А вот Иван Николаевич Крамской новых веяний в живописном искусстве не одобрял и продолжал работать в классическом стиле. Вспомните самую знаменитую его работу – таинственную «Неизвестную». Ведь это не картина! Это – фотография! Настолько она тонко прописана.
Признаюсь честно, картина с неизвестной дамой в коляске на Невском проспекте является самой первой в моей жизни, она – яркое пятно из самых ранних моих детских воспоминаний. Первая встреча маленького человека с Прекрасным Искусством. Репродукция незнакомки висела в моём доме в гостиной над диваном, и я, мальчишка лет 4-х, очень любил её рассматривать: перья и жемчуг на бархатной шляпке, атласные ленточки и меховую муфту на руках, ну и, конечно же, загадочный, царственный и немного грустный взгляд прекрасных глаз.

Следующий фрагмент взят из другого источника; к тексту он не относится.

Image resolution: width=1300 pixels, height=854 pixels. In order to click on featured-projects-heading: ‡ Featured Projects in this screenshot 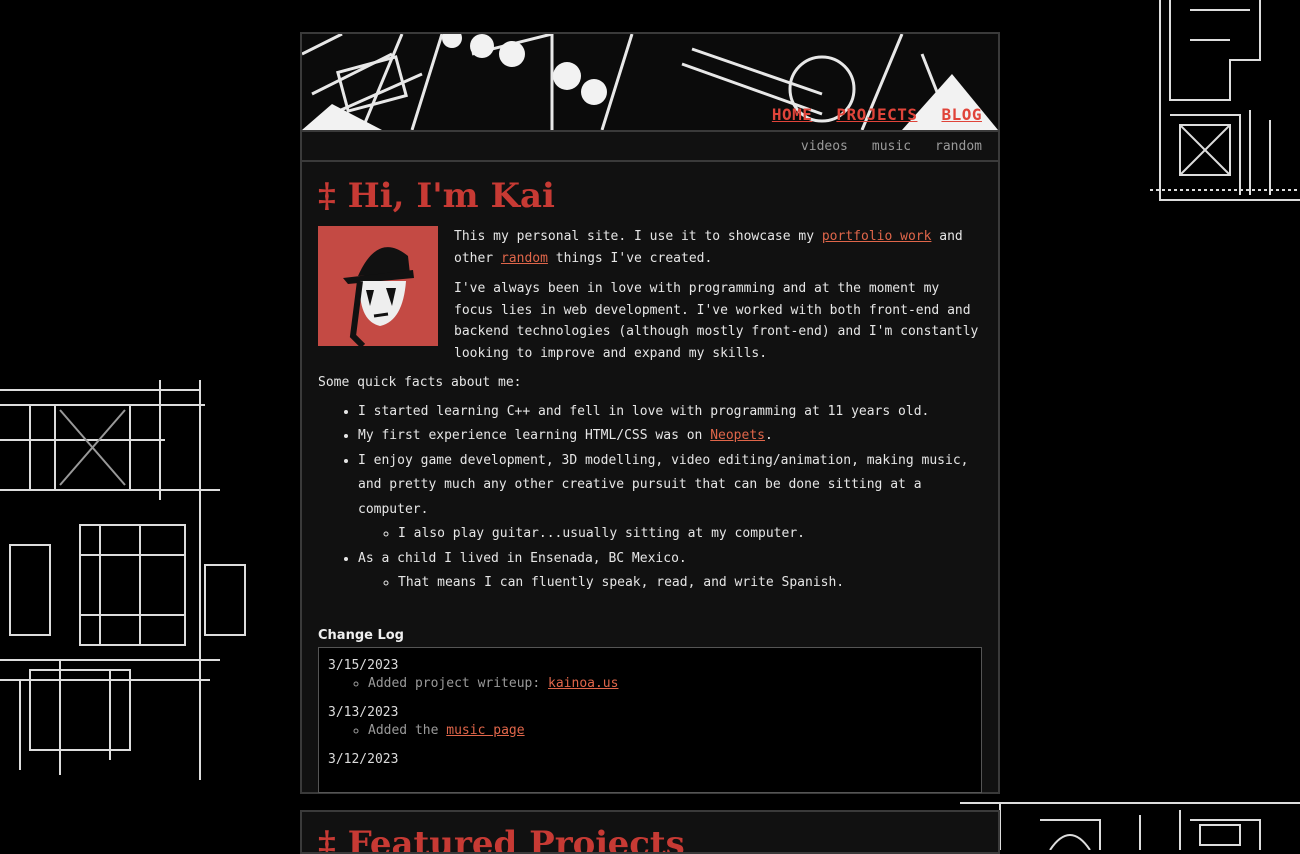, I will do `click(502, 839)`.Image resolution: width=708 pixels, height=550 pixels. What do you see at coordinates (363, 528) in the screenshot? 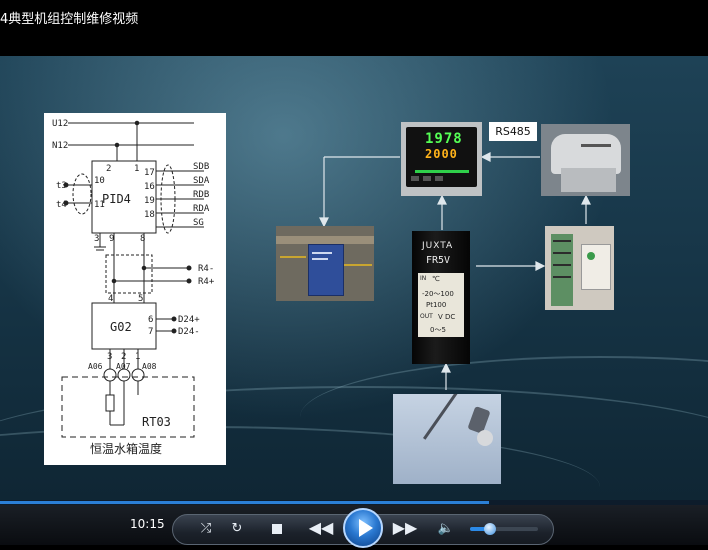
I see `play-icon` at bounding box center [363, 528].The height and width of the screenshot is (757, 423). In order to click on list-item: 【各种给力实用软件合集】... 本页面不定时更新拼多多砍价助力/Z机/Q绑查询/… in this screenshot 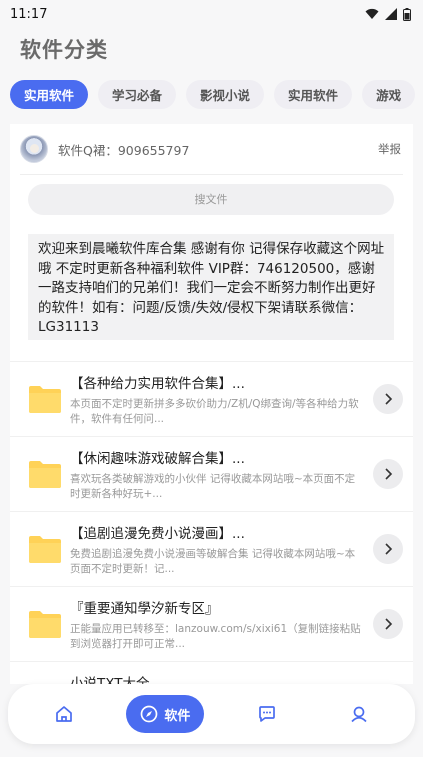, I will do `click(212, 398)`.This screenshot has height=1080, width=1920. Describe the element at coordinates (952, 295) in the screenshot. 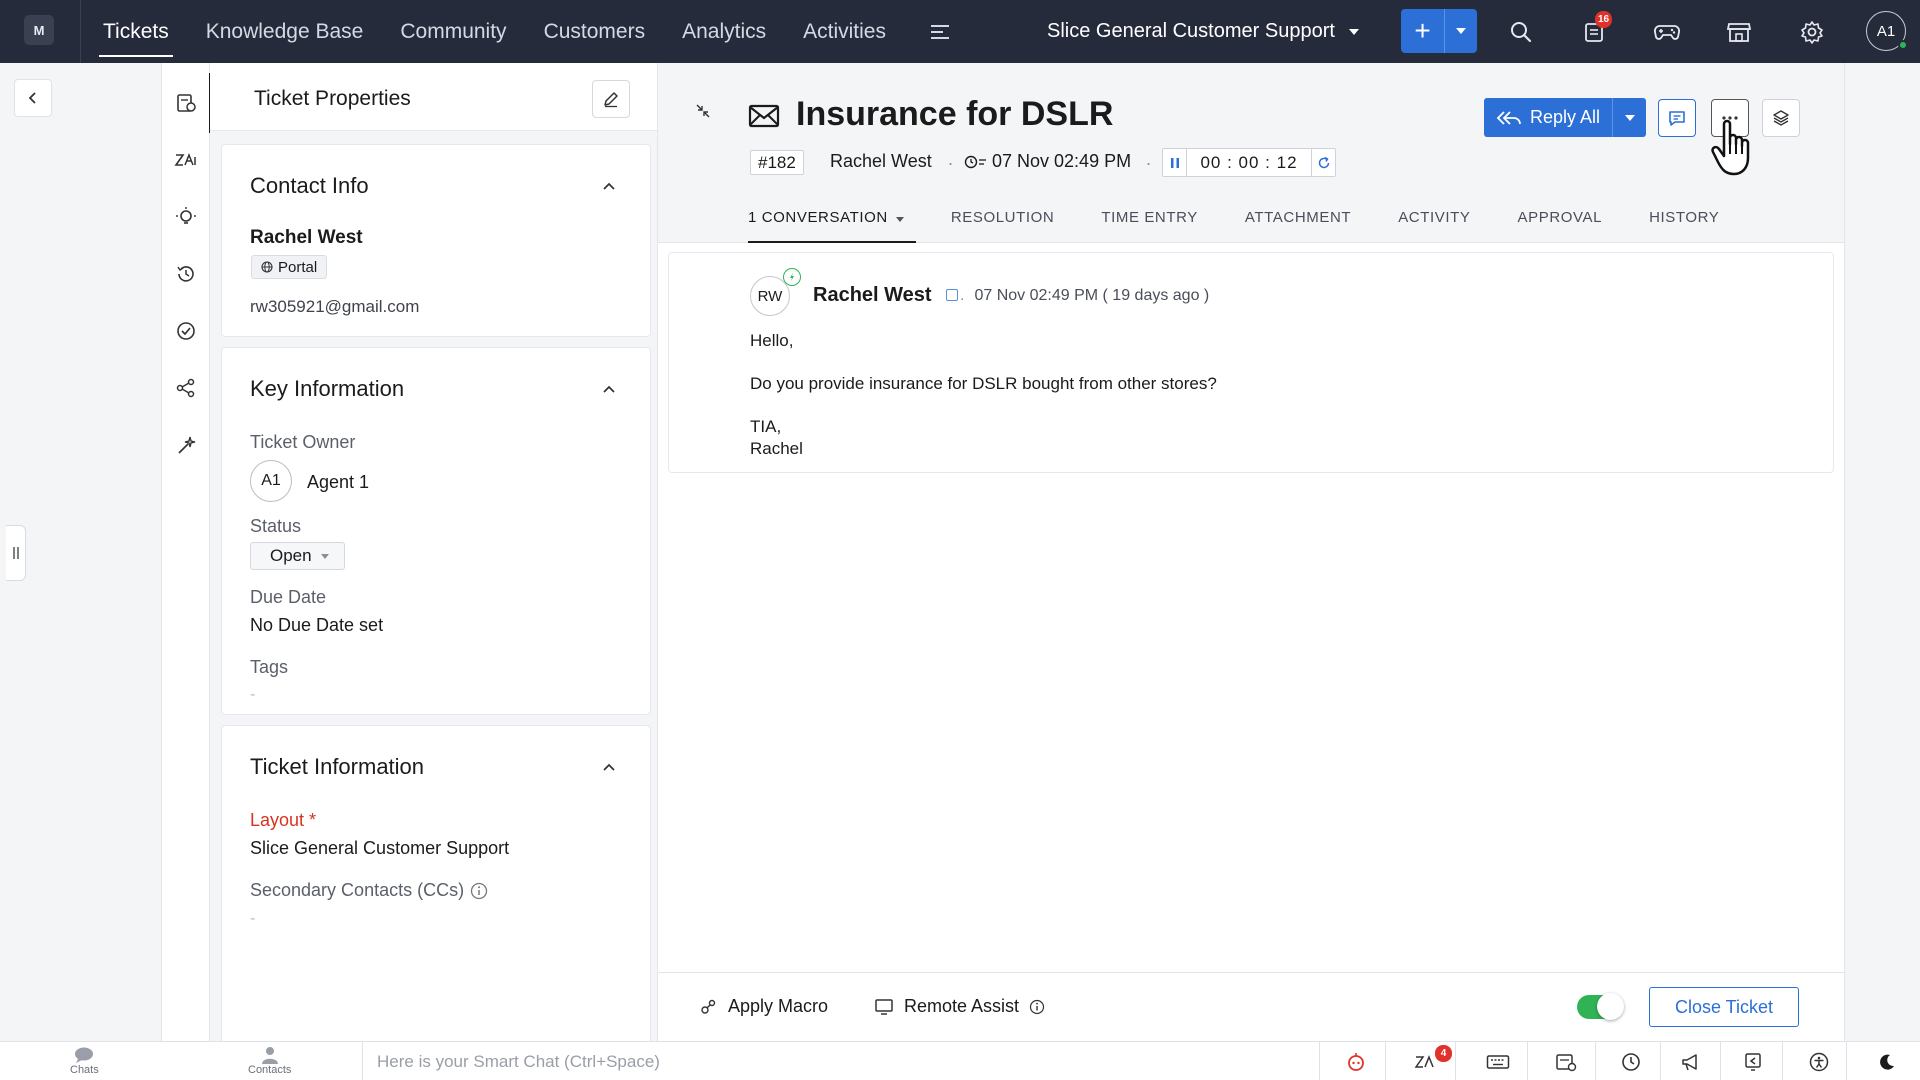

I see `contact-card-icon` at that location.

Но больше всего моё внимание привлекали две непонятные белые шишочки-пимпочки по краям коляски. Мне они напоминали керамические изоляторы для электропроводки – витые пары шнуров в толстом матерчатом покрытии оплетали стены нашего старого дома. Помню, что никак не мог добиться от взрослых внятного ответа на два любопытных (совершенно недетских) вопроса: для чего нужны электроизоляторы в коляске и почему на них нет проводов? Кто бы мог тогда подумать, что мальчик в малиновых штанишках с толстым начёсом, рассматривающий картину с загадочной красоткой в беспроводном ландо, спустя 20 лет получит диплом морского электромеханика, который ему совершенно не пригодится...
В общем, на примере всего одного полотна можно сделать вывод, что Иван Крамской был приверженцем максимального реализма в живописи.
И вот однажды художник Крамской написал портрет художника Сурикова (того самого любителя крупных и размашистых мазков). После завершения позирования Суриков взглянул на своё изображение и заявил: – Ну как же так! Ни одного мазка. Всё так гладко. Хоть на лбу положите мазок!
Автор картины Крамской усмехнулся: – А где вы видели мазки на лице?... Ну ладно, вот вам мазок! – и положил, действительно, один, едва заметный. Как и просил приятель – прямо на его портретный лоб.
После этого на полотне, с его обратной стороны, появилась надпись: «Писал Крамской», а под ней ещё один росчерк – «Исправлял Суриков».